Provide the data again in its entirety, exactly as given.
== Segment start ==
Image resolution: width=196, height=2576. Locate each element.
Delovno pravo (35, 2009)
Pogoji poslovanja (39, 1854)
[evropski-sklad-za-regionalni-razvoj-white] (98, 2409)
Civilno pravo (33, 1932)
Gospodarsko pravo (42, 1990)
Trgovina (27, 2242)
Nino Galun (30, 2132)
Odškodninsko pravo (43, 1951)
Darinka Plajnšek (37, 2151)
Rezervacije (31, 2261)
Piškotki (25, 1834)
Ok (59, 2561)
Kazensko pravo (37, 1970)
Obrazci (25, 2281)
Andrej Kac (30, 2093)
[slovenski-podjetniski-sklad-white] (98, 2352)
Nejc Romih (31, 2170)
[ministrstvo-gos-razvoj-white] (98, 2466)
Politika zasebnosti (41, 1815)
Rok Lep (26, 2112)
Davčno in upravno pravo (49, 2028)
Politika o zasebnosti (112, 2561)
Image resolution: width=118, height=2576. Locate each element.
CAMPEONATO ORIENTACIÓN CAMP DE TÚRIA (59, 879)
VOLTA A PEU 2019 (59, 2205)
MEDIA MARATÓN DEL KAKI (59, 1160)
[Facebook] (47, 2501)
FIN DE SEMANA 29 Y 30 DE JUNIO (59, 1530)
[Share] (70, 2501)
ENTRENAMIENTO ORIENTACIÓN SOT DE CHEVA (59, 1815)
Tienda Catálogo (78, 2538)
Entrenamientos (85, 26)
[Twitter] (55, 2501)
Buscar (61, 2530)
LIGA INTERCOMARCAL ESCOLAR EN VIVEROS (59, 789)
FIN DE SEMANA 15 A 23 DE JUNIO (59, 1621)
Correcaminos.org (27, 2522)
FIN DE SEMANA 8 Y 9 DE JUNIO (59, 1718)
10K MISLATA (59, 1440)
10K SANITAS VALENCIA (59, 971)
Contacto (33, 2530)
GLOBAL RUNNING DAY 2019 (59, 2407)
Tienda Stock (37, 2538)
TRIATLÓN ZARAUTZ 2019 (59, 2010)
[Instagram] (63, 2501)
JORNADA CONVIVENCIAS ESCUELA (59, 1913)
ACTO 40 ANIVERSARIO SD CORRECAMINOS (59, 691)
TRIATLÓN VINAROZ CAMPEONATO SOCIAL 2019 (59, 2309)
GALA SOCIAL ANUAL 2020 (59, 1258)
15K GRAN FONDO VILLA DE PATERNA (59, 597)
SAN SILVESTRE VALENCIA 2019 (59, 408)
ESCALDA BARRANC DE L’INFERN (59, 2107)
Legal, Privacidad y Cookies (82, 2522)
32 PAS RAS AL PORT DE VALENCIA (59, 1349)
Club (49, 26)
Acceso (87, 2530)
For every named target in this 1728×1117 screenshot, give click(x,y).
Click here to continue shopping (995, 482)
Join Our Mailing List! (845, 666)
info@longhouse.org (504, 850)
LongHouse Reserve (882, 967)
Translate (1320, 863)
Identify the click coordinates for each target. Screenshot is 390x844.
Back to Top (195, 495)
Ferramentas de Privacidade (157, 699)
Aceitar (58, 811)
== Segment end ==
SOLVED EXERCISE >>
Image resolution: width=196, height=2576. Locate each element.
Delovno pravo (35, 2009)
Pogoji poslovanja (39, 1854)
[evropski-sklad-za-regionalni-razvoj-white] (98, 2409)
Civilno pravo (33, 1932)
Gospodarsko pravo (42, 1990)
Trgovina (27, 2242)
Nino Galun (30, 2132)
Odškodninsko pravo (43, 1951)
Darinka Plajnšek (37, 2151)
Rezervacije (31, 2261)
Piškotki (25, 1834)
Ok (59, 2561)
Kazensko pravo (37, 1970)
Obrazci (25, 2281)
Andrej Kac (30, 2093)
[slovenski-podjetniski-sklad-white] (98, 2352)
Nejc Romih (31, 2170)
[ministrstvo-gos-razvoj-white] (98, 2466)
Politika zasebnosti (41, 1815)
Rok Lep (26, 2112)
Davčno in upravno pravo (49, 2028)
Politika o zasebnosti (112, 2561)
Image resolution: width=118, height=2576. Locate each element.
CAMPEONATO ORIENTACIÓN CAMP DE TÚRIA (59, 879)
VOLTA A PEU 2019 (59, 2205)
MEDIA MARATÓN DEL KAKI (59, 1160)
[Facebook] (47, 2501)
FIN DE SEMANA 29 Y 30 DE JUNIO (59, 1530)
[Share] (70, 2501)
ENTRENAMIENTO ORIENTACIÓN SOT DE CHEVA (59, 1815)
Tienda Catálogo (78, 2538)
Entrenamientos (85, 26)
[Twitter] (55, 2501)
Buscar (61, 2530)
LIGA INTERCOMARCAL ESCOLAR EN VIVEROS (59, 789)
FIN DE SEMANA 15 A 23 DE JUNIO (59, 1621)
Correcaminos.org (27, 2522)
FIN DE SEMANA 8 Y 9 DE JUNIO (59, 1718)
10K MISLATA (59, 1440)
10K SANITAS VALENCIA (59, 971)
Contacto (33, 2530)
GLOBAL RUNNING DAY 2019 (59, 2407)
Tienda Stock (37, 2538)
TRIATLÓN ZARAUTZ 2019 (59, 2010)
[Instagram] (63, 2501)
JORNADA CONVIVENCIAS ESCUELA (59, 1913)
ACTO 40 ANIVERSARIO SD CORRECAMINOS (59, 691)
TRIATLÓN VINAROZ CAMPEONATO SOCIAL 2019 (59, 2309)
GALA SOCIAL ANUAL 2020 (59, 1258)
15K GRAN FONDO VILLA DE PATERNA (59, 597)
SAN SILVESTRE VALENCIA 2019 (59, 408)
ESCALDA BARRANC DE L’INFERN (59, 2107)
Legal, Privacidad y Cookies (82, 2522)
32 PAS RAS AL PORT DE VALENCIA (59, 1349)
Club (49, 26)
Acceso (87, 2530)
For every named target in this 1728×1117 screenshot, give click(x,y).
Click here to continue shopping (995, 482)
Join Our Mailing List! (845, 666)
info@longhouse.org (504, 850)
LongHouse Reserve (882, 967)
Translate (1320, 863)
Identify the click coordinates for each target. Screenshot is 390x844.
Back to Top (195, 495)
Ferramentas de Privacidade (157, 699)
Aceitar (58, 811)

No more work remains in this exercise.